Alternativhäuser klagen: Immer Ärger mit der Räumung
Exbewohner der Liebig 14 beklagen Räumung als "illegal". Nicht zum ersten Mal gibt es juristische Ungereimtheiten bei einer Hausräumung in Berlin.
Die Exbewohner der Liebig 14 sind sauer: "Die Räumung war illegal." Ihr Anwalt habe das Haus nicht betreten, keinen Kontakt zum Gerichtsvollzieher haben dürfen. Im Haus lebten andere Personen als auf den Räumungstiteln genannt.
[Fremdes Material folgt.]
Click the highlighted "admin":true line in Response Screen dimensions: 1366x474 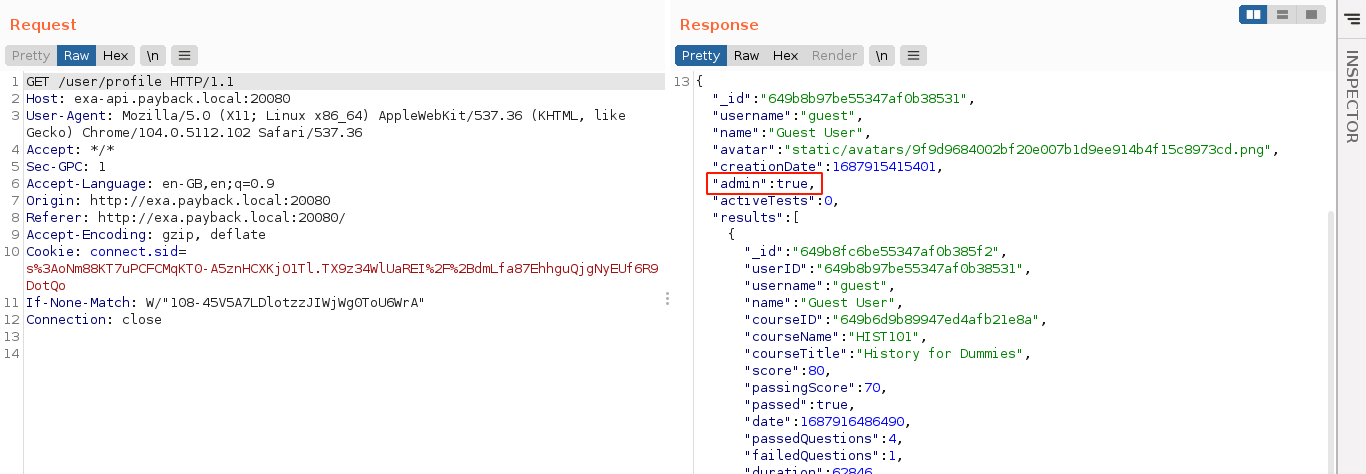(x=766, y=184)
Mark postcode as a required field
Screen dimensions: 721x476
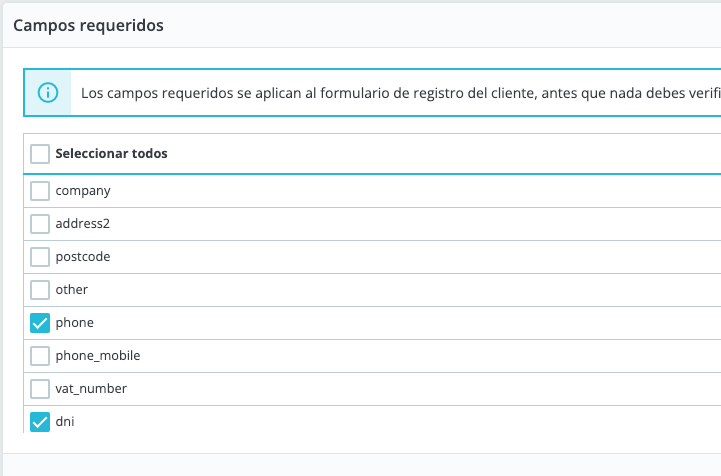[x=40, y=257]
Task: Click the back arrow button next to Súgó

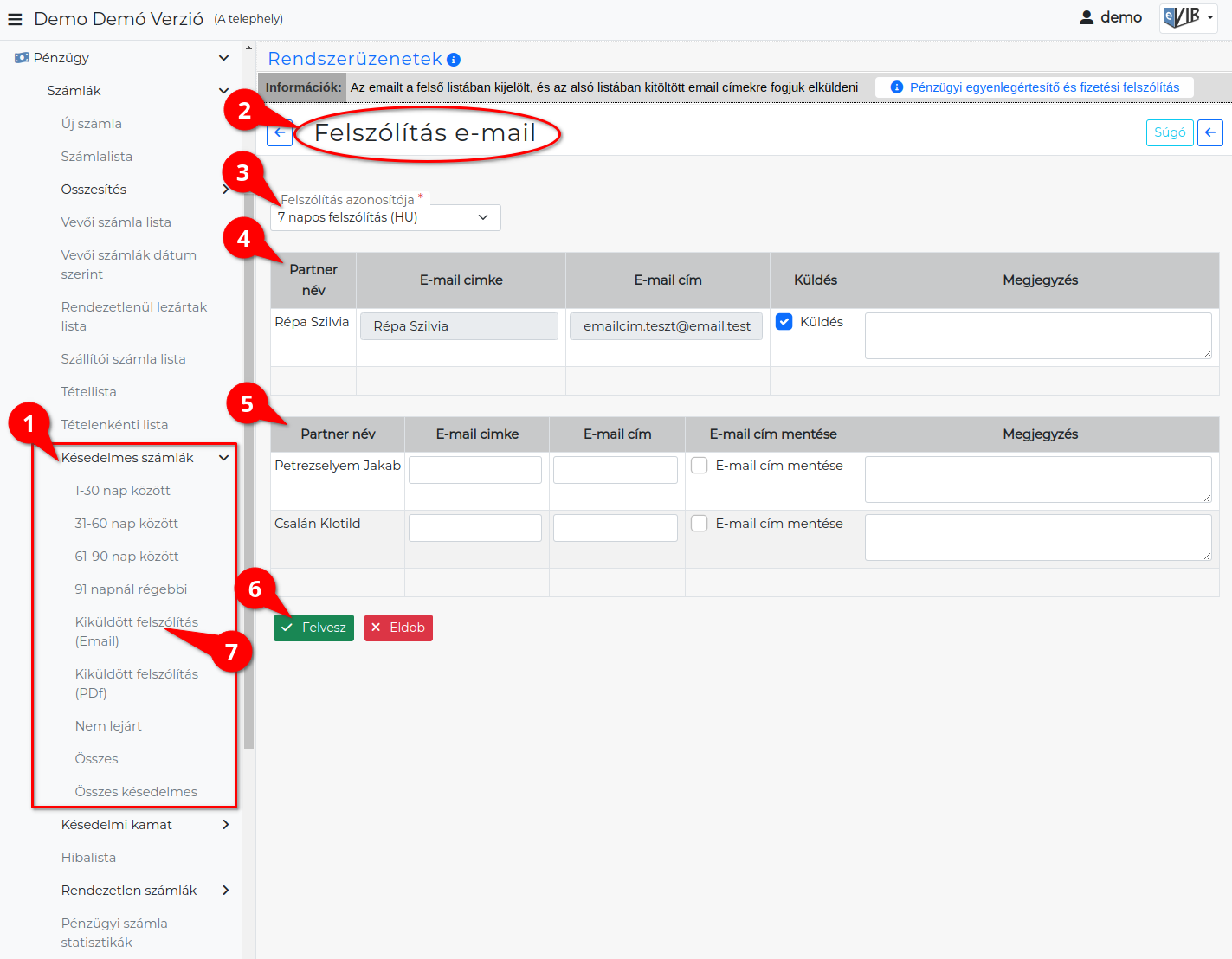Action: (x=1210, y=132)
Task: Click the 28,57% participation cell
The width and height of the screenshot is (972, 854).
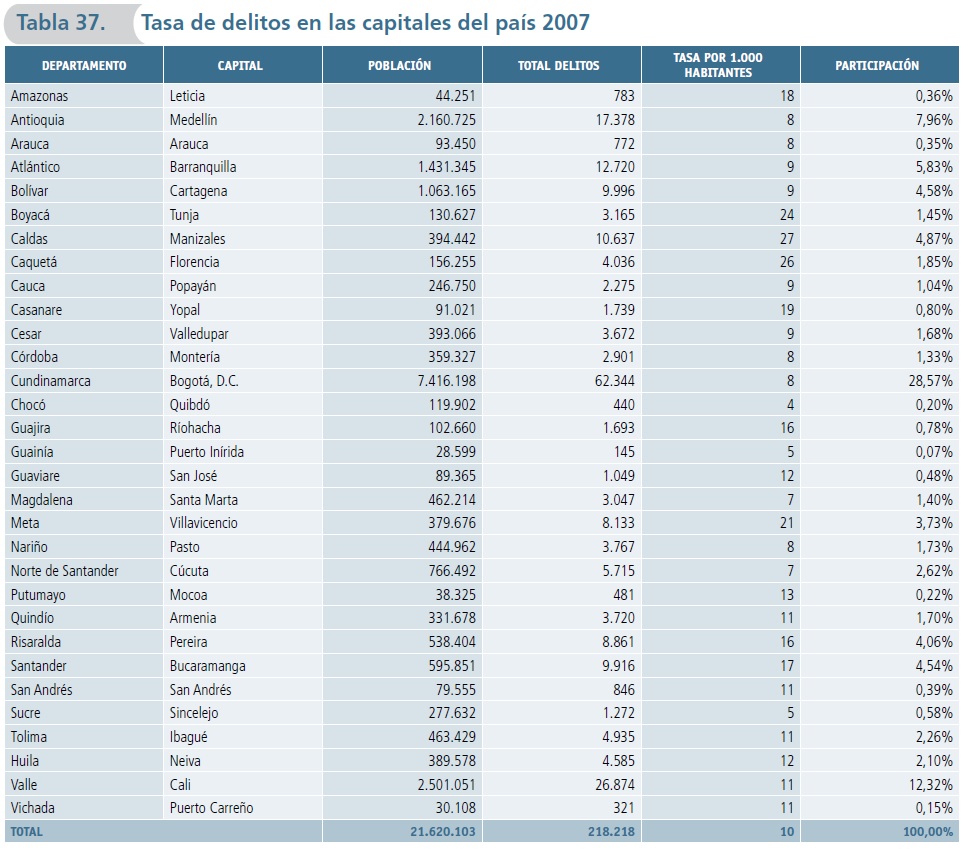Action: (x=925, y=381)
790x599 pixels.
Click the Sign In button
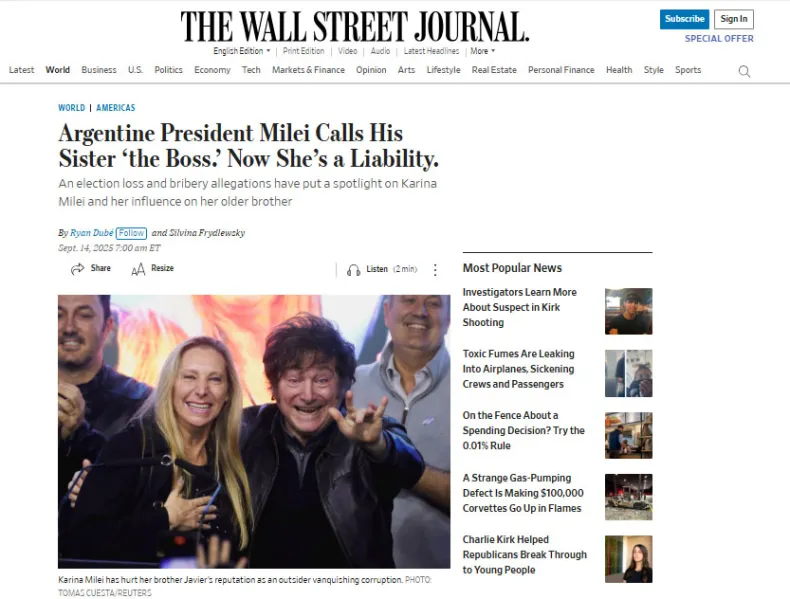click(x=734, y=19)
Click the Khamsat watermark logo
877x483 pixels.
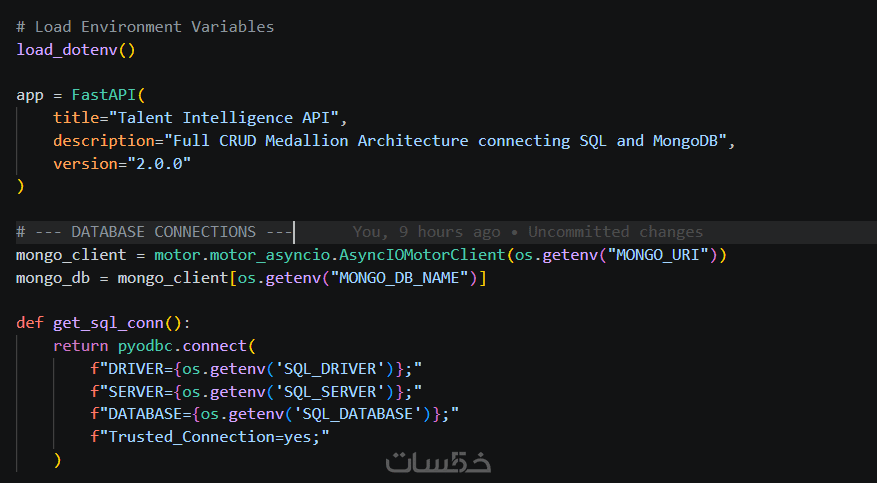click(438, 463)
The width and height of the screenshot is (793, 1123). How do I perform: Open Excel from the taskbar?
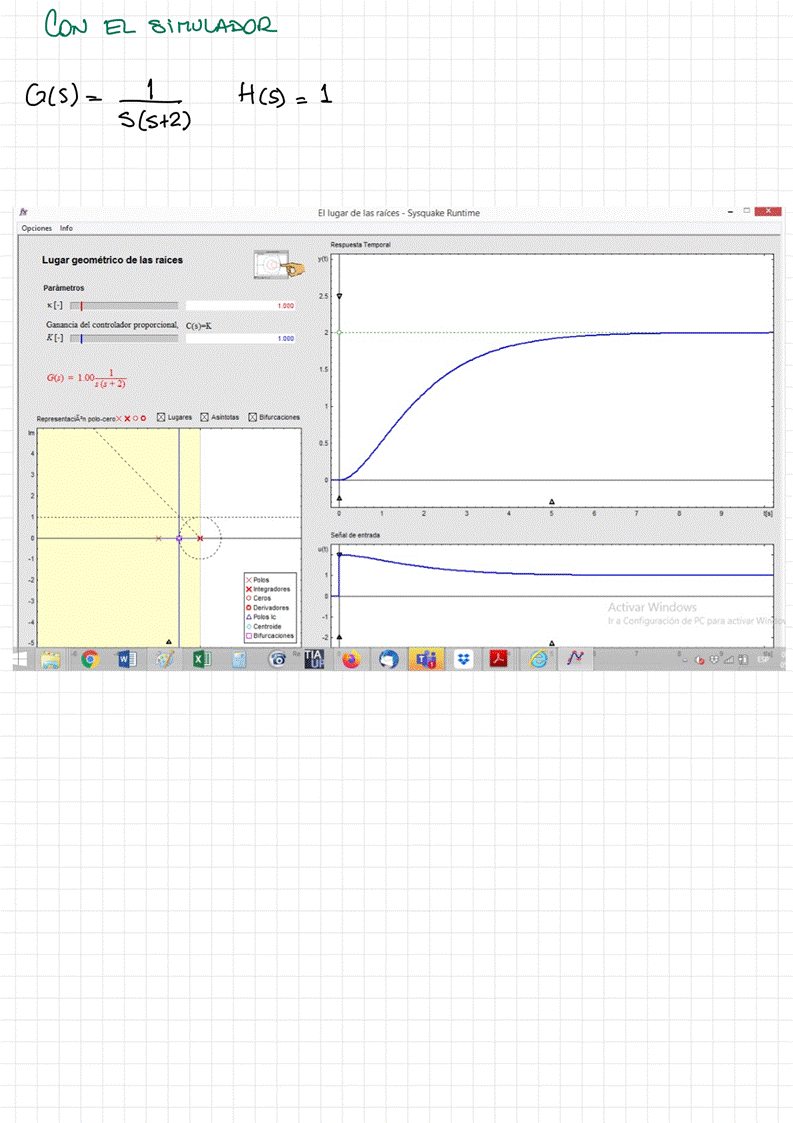point(201,658)
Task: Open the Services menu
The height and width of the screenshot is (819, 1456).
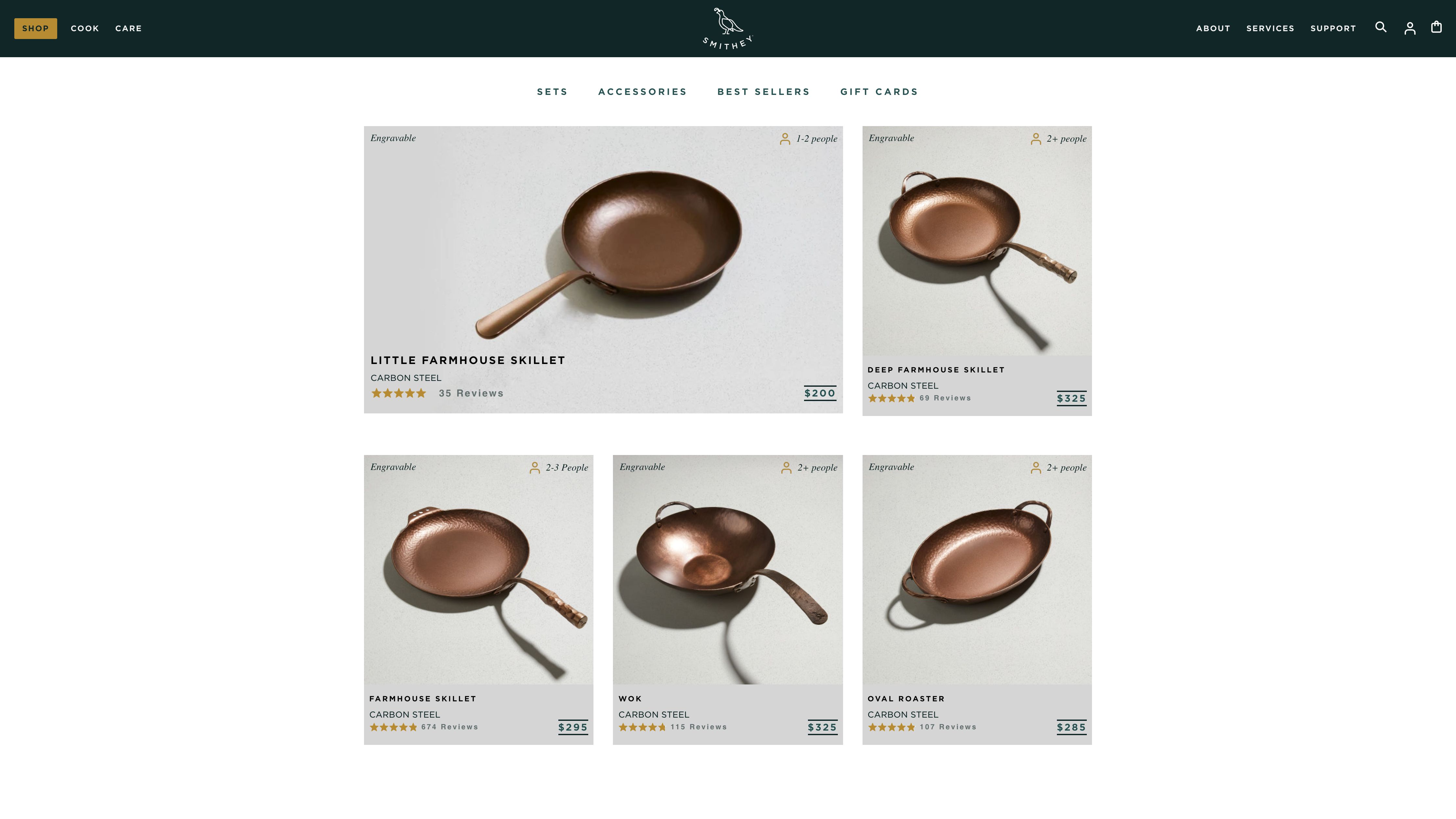Action: 1270,28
Es sind nicht die ersten Ungereimtheiten bei einer Berliner Hausräumung.
"Ich bespreche mit den Bewohnern mögliche Konsequenzen, etwa eine Dienstaufsichtsbeschwerde", sagt Anwalt Max Althoff. Leicht sei das nicht: Die Räumung habe Fakten geschaffen, eine nachträgliche Zuordnung von Besitz sei kaum möglich. Althoff verweist auf einen Beschluss des Bundesgerichtshofs (BGH) von 2008: Der untersagt Räumungen, wenn der Vollstreckungstitel Dritte, etwa Untermieter, nicht nennt.
Schon 2008 rügte ein Berliner Kammergericht die Räumung der Yorckstraße 59: Der Gerichtsvollzieher hätte nicht tätig werden dürfen, weil gegen Untermieter keine Räumungstitel vorlagen. Eine Frau wurde daraufhin vom Vorwurf des Hausfriedensbruchs freigesprochen.
Auch bei der Teilräumung in der selbst verwalteten Bödikerstraße 9 (Friedrichshain) im März 2010 lag gegen den Untermieter kein Titel vor - geräumt wurde trotzdem. Die Linken-Bundestagsabgeordnete Halina Wawzyniak dazu: "Wenn BGH-Beschlüsse in der Praxis nicht angewandt werden, sind sie wertlos."
Im Fall Liebig 14 verweist das Amtsgericht Tempelhof-Kreuzberg auf den Gerichtsvollzieher: Laut ihm hätte er keine Personen angetroffen, die ein Recht zum Aufenthalt geltend machen konnten. Punkt, aus. Auch zur Yorck-Räumung teilte Justizsenatorin Gisela von der Aue (SPD) auf eine Grünen-Anfrage vom April 2009 nur mit, es bestünden "keine Anhaltspunkte" für ein schuldhaftes Verhalten des Gerichtsvollziehers.